Loeb actually works in the video game industry –_ he’s the COO of Planet Moon Studios, developer of video games — and he remembers after Columbine, the rush to blame violence in games and movies.

“Looking back, it’s terrible that that’s what we were talking about at the time,” Loeb says. “Nobody was talking about the parents or the kids except in basic terms. We as a culture try to nail down a simple, easy explanation of something so unexplainable, so unspeakable.”

What Loeb wanted to accomplish with First Person Shooter (the title refers to the type of video game in which you see the action through the shooter’s eyes, gun in hands and all) was to explore both sides of the violence in video games debate: those who say the games ruin children and those who say they don’t.

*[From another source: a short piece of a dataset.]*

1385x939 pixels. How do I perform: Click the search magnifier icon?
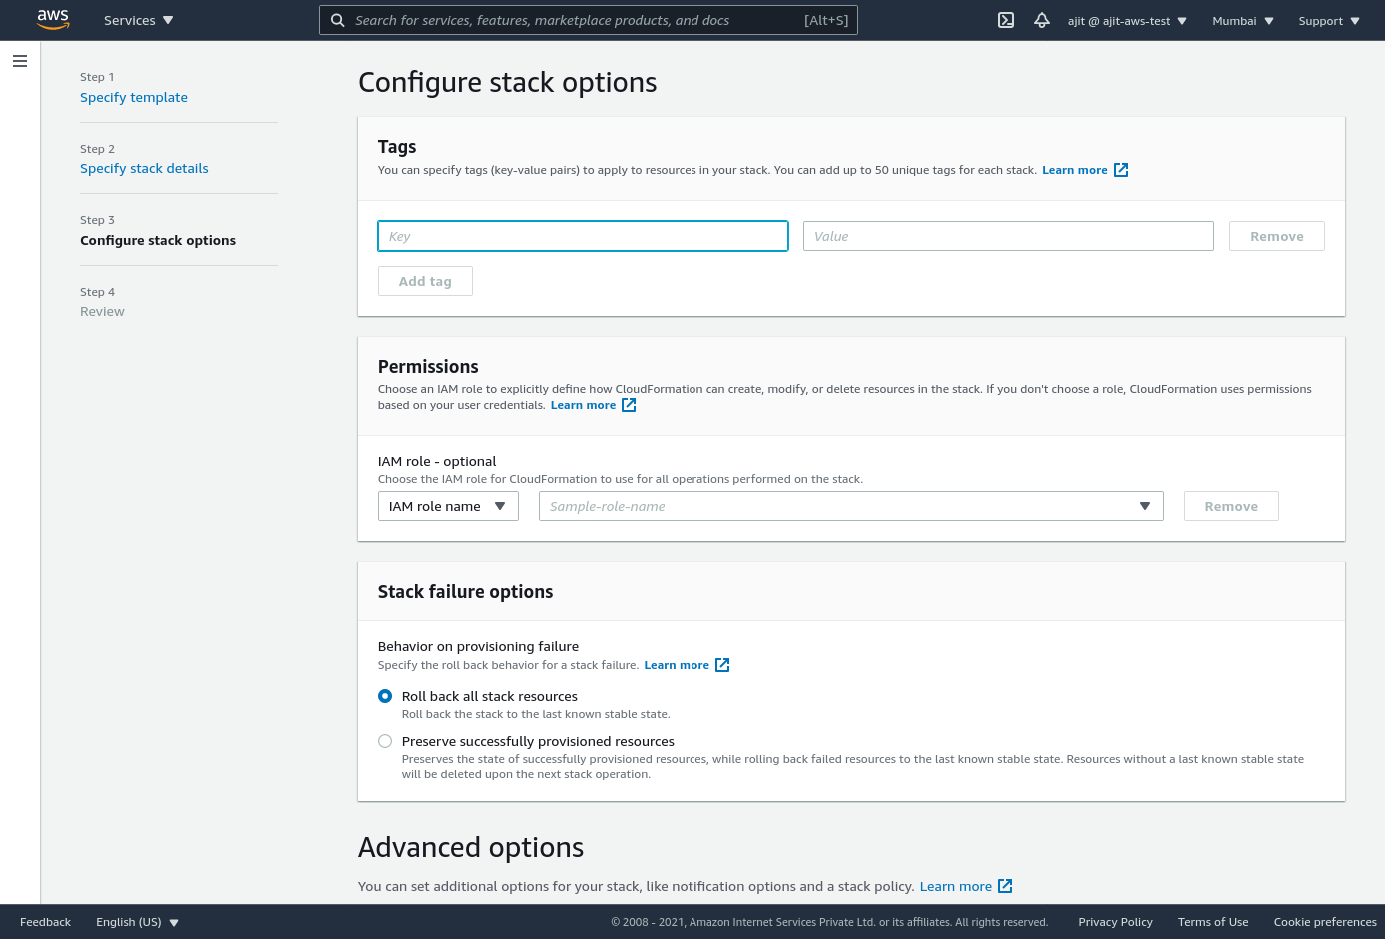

“I also wanted to humanize both sides and explore the need for human connection in the face of tragedy rather than finding the easy sound byte that makes it easier for us all to look away.”
We’ve heard similar types of conversations recently in the wake of the shootings at Virginia Tech. That gunman did not play video games, but there are still commonalities.

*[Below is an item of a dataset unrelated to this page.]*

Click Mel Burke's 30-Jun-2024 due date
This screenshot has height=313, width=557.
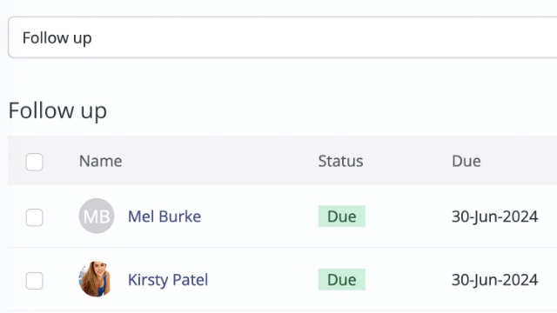tap(494, 216)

“There’s a similarly dehumanizing national conversation we’re having,” Loeb says. “I’ve seen it in the reaction of the parents: Please stop showing (the shooter) every 30 seconds and talk about my kid!

“I can’t imagine what it must be like for them. And we as a nation want to get through it quickly so we can go back to talking about Anna Nicole.”

First Person Shooter Saturday, May 5 at the SF Playhouse, 533 Sutter St., San Francisco. The show continues through June 9. Tickets are $36. Call (415) 677-9596 or visit www.ticketweb.com.

Congratulations, Peter — AGAIN!

San Francisco playwright Peter Sinn Nachtrieb has won yet another award for his play Hunter Gatherers.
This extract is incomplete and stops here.